2. Compression Packing

pyc_zipper_bz2.py, pyc_zipper_lzma.py, and pyc_zipper_zlib.py are tools for adding a compression pack to .pyc files. The packed .pyc files will call Python's built-in bz2, lzma, or zlib modules to decompress the bytecode during execution.

Additionally, the packing tools will remove the co_lnotab, which is unnecessary additional information, and co_filename, which contains the privacy information of the source .py file path, further reducing the file size.

Self-Extracting Program

In the packed .pyc file, there is a "compression pack" that first decompresses and restores the original bytecode before execution.

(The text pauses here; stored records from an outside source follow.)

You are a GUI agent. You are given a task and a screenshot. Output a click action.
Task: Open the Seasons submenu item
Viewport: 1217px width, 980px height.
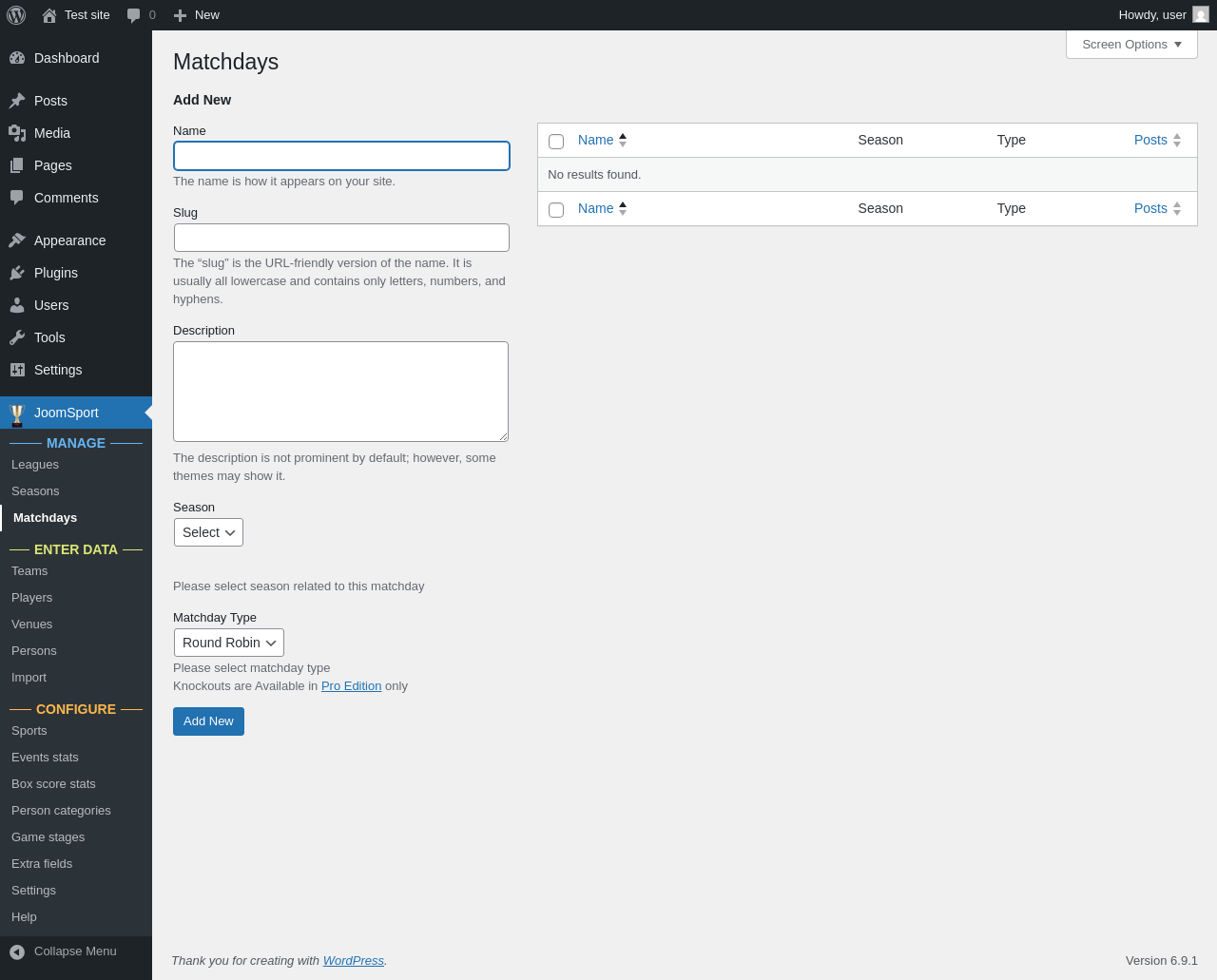tap(35, 491)

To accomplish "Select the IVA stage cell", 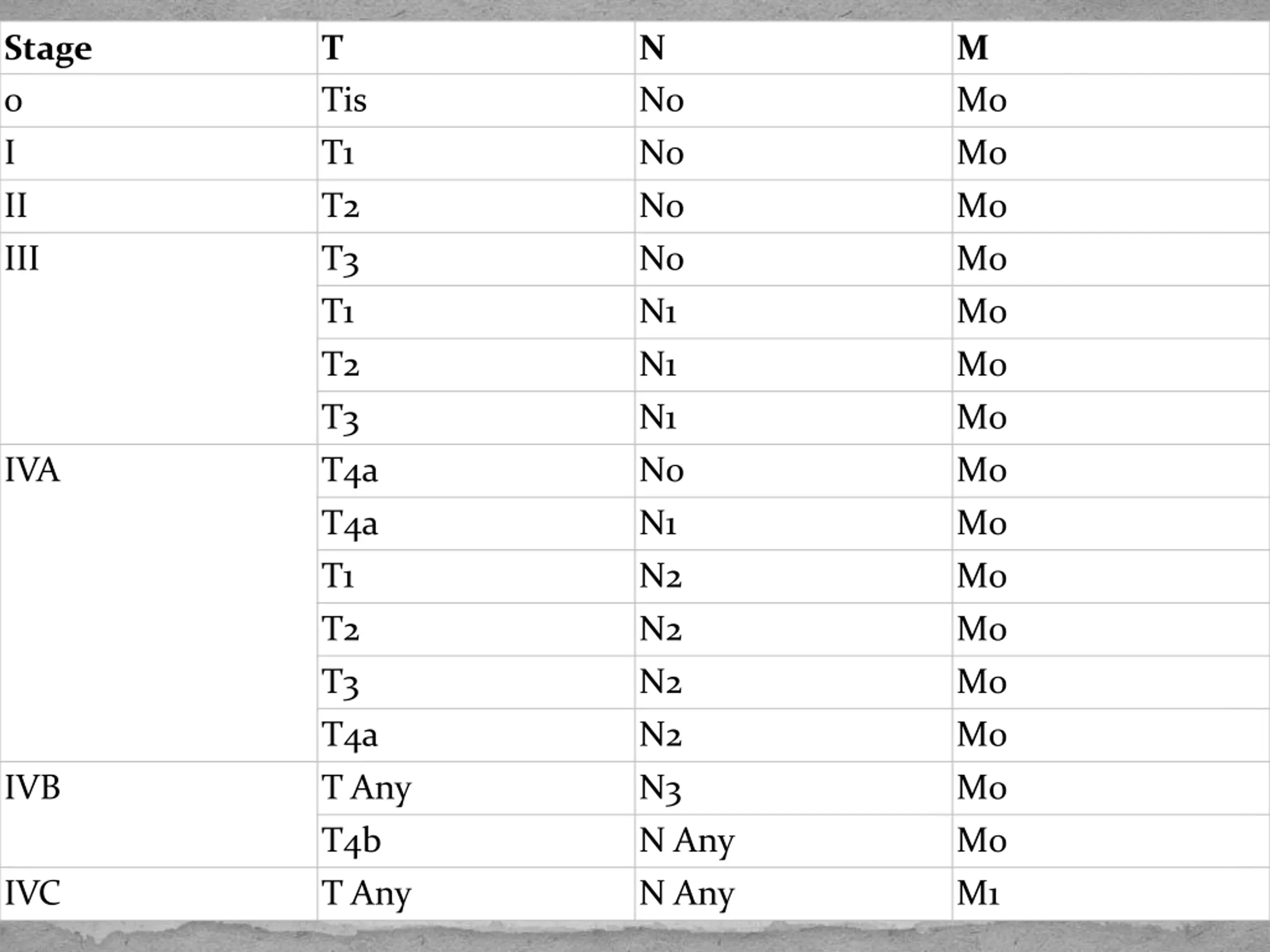I will [158, 602].
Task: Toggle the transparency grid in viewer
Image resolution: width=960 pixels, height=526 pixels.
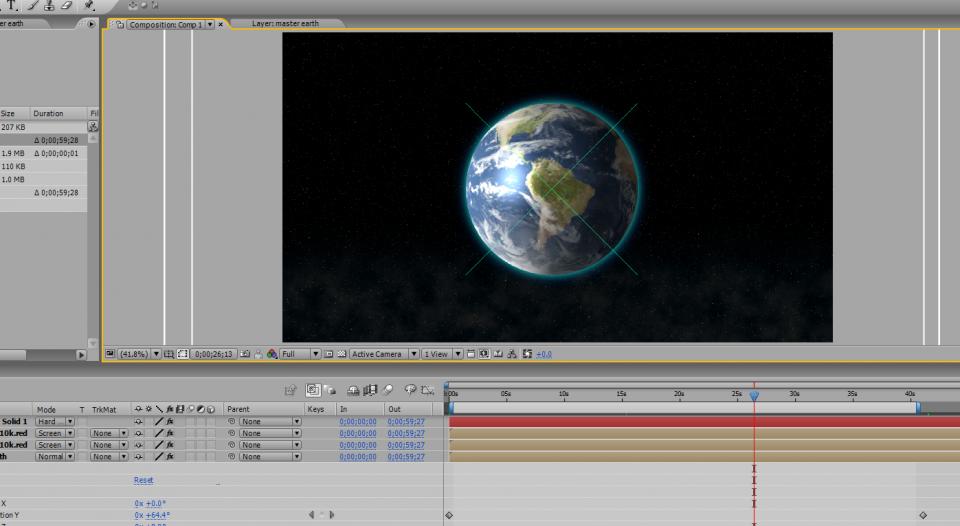Action: click(x=341, y=354)
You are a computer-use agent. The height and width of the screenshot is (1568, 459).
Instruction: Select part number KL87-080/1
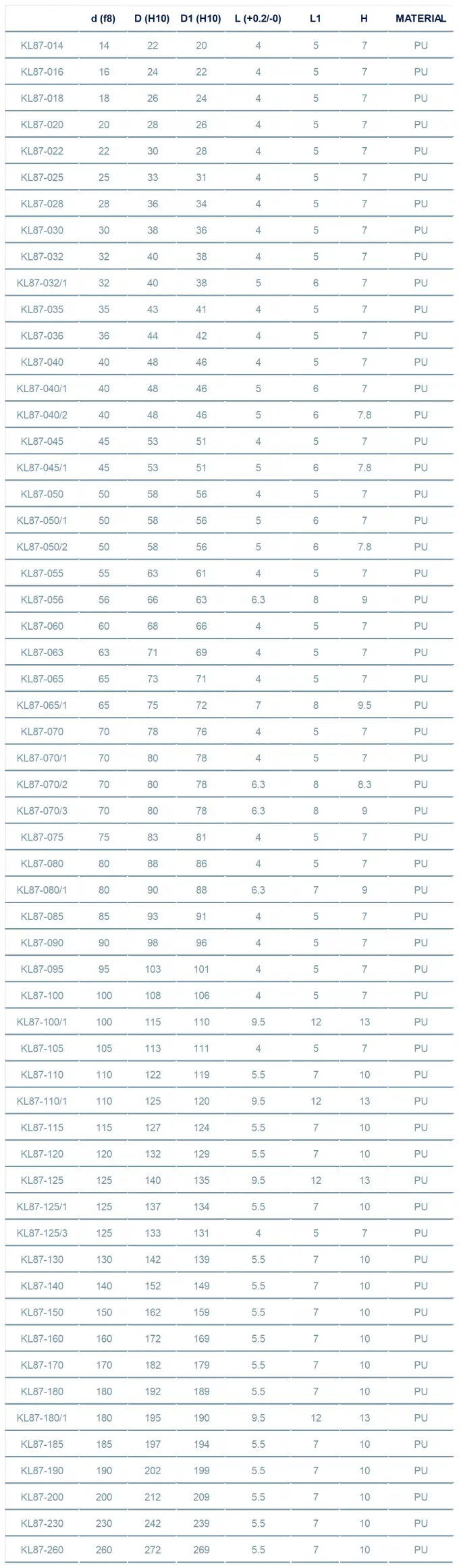[42, 890]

For example, using zlib, the self-extraction program is as follows:

import zlib, marshal
exec(marshal.loads(zlib.decompress(b'x\xda...'))) # b'x\xda...' is the compressed bytecode data

For bz2 and lzma:

import bz2, marshal
exec(marshal.loads(bz2.decompress(b'BZh9...')))
import lzma, marshal
exec(marshal.loads(lzma.decompress(b'\xfd7zXZ...')))

Compression Efficiency Comparison

My tests have shown that the .pyc file compressed with lzma results in the smallest size, followed by bz2, with zlib performing the least efficiently.

Compatibility

These compression tools are compatible with all versions of Python 3, as they do not rely on specific bytecode versions.

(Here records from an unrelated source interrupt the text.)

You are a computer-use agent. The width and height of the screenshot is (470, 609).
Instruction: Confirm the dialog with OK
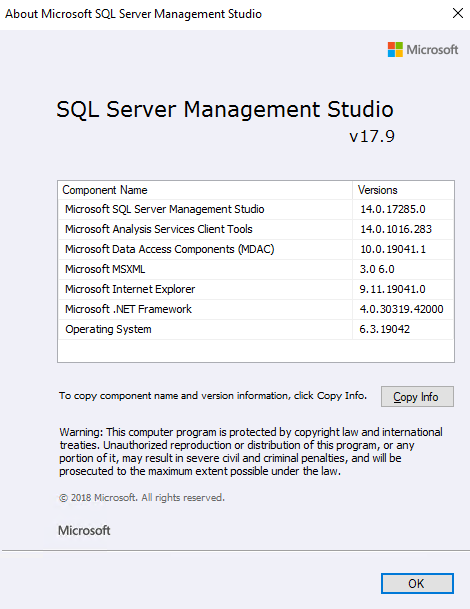[417, 583]
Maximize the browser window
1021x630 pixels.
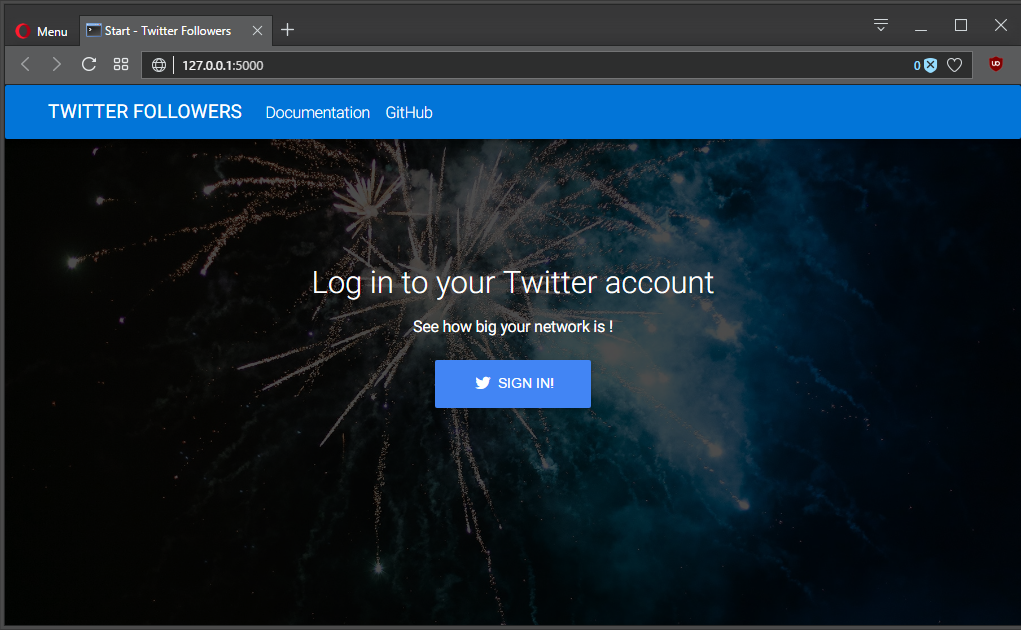960,25
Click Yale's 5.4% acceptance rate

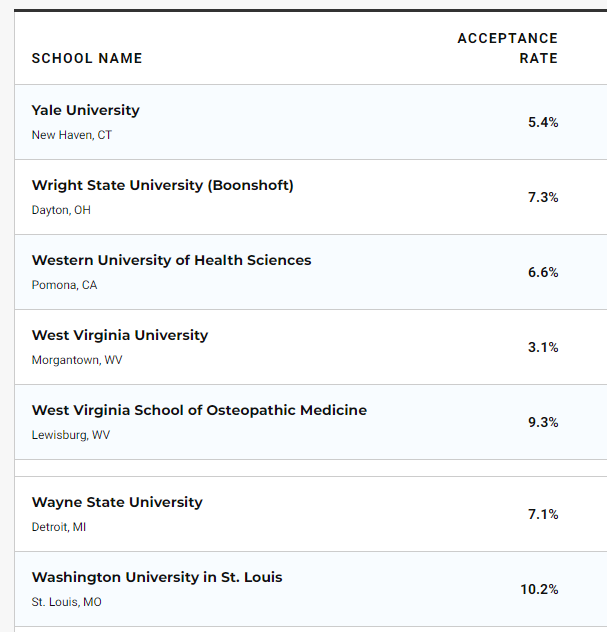click(x=543, y=122)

3. Obfuscation and Anti-Decompilation Packing

The previous compression tools cannot prevent .pyc files from being decompiled by libraries like uncompyle6. To prevent decompilation, an obfuscation tool pyc_zipper_obfuscate.py is used to obfuscate the bytecode instructions and variable names.

Here is the core code for the obfuscation part (if there are better obfuscation methods, you can suggest them in the issues):

def process_code(co):
    co.co_lnotab = b''
    if co.co_code[-4:] != RET_INSTRUCTION * 2: # Not added yet
        co.co_code += RET_INSTRUCTION # Add a useless return instruction to confuse the decompiler
    co.co_filename = ''
    co_consts = co.co_consts
    # No need to add co.co_posonlyargcount value (for Python 3.8+)
    argcount = co.co_argcount + co.co_kwonlyargcount
    # Rename and obfuscate local variable names to 0, 1, 2, 3, 4, 5, 6, 7, 8, 9,...
    co.co_varnames = co.co_varnames[:argcount] + \
                     tuple(str(i) for i in range(argcount, len(co.co_varnames)))
    # Recursively process the bytecode contained within itself
    for i in range(len(co_consts)):
        obj = co_consts[i]
        if iscode(obj):
            data = process_code(Code(obj))
            co_consts = co_consts[:i] + (data._code,) + co_consts[i + 1:]
    co.co_consts = co_consts
    return co

Compatibility

This obfuscation tool is also compatible with all versions of Python 3, as it does not depend on specific bytecode versions.

4. Unpacking Tool

The unpacking tool pyc_zipper_unpack.py supports unpacking .pyc files that have been packed using the aforementioned compression tools. It restores the original .pyc file before compression. However, the unpacking tool cannot restore the instructions and variable names that have been obfuscated by the obfuscation tool.